_Exercise aim_
Return the entries below word for word, from the line with "600x600 pixels. Task: Select" to the line with "tap(1745, 568)", including both of those lines.
··· Supplied data
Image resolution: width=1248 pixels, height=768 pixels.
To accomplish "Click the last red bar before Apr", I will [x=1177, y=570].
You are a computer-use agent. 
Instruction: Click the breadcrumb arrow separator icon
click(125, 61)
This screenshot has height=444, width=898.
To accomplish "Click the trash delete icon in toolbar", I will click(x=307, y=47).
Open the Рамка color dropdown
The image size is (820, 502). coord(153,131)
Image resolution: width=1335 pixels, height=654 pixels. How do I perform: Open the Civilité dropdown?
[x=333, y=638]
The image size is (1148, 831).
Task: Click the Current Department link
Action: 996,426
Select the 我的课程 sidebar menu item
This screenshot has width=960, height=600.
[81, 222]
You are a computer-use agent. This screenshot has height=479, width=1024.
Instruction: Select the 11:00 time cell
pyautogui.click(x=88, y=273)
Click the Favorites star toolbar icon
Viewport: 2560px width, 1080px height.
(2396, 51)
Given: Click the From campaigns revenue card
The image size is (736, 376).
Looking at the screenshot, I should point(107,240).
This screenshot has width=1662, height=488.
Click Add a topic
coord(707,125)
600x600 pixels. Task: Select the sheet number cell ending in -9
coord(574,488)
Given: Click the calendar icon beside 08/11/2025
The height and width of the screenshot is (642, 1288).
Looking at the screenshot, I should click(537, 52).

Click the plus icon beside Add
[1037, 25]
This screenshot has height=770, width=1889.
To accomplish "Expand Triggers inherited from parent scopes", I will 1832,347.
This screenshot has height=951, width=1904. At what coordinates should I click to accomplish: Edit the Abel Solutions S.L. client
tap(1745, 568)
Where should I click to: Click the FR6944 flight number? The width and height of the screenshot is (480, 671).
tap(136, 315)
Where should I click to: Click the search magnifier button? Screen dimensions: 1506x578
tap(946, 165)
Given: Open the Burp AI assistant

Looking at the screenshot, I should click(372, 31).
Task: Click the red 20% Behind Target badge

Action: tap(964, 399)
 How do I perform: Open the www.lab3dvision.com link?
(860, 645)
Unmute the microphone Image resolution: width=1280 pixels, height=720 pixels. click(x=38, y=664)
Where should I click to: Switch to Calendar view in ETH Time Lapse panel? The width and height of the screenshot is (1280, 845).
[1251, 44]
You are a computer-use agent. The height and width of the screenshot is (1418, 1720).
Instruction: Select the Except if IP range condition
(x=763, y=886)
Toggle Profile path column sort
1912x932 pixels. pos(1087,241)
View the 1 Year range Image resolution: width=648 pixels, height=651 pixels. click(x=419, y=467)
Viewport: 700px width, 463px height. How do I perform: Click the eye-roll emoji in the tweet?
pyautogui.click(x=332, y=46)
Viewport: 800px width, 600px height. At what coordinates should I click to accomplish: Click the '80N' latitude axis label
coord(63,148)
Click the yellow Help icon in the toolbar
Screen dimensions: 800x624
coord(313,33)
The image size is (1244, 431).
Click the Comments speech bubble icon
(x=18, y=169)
······
_Answer for the task_
600x600 pixels. Task: Select the sheet number cell ending in -9
coord(574,488)
Given: Click the calendar icon beside 08/11/2025
The height and width of the screenshot is (642, 1288).
Looking at the screenshot, I should click(537, 52).

Click the plus icon beside Add
[1037, 25]
This screenshot has height=770, width=1889.
To accomplish "Expand Triggers inherited from parent scopes", I will 1832,347.
This screenshot has height=951, width=1904. At what coordinates should I click to accomplish: Edit the Abel Solutions S.L. client
tap(1745, 568)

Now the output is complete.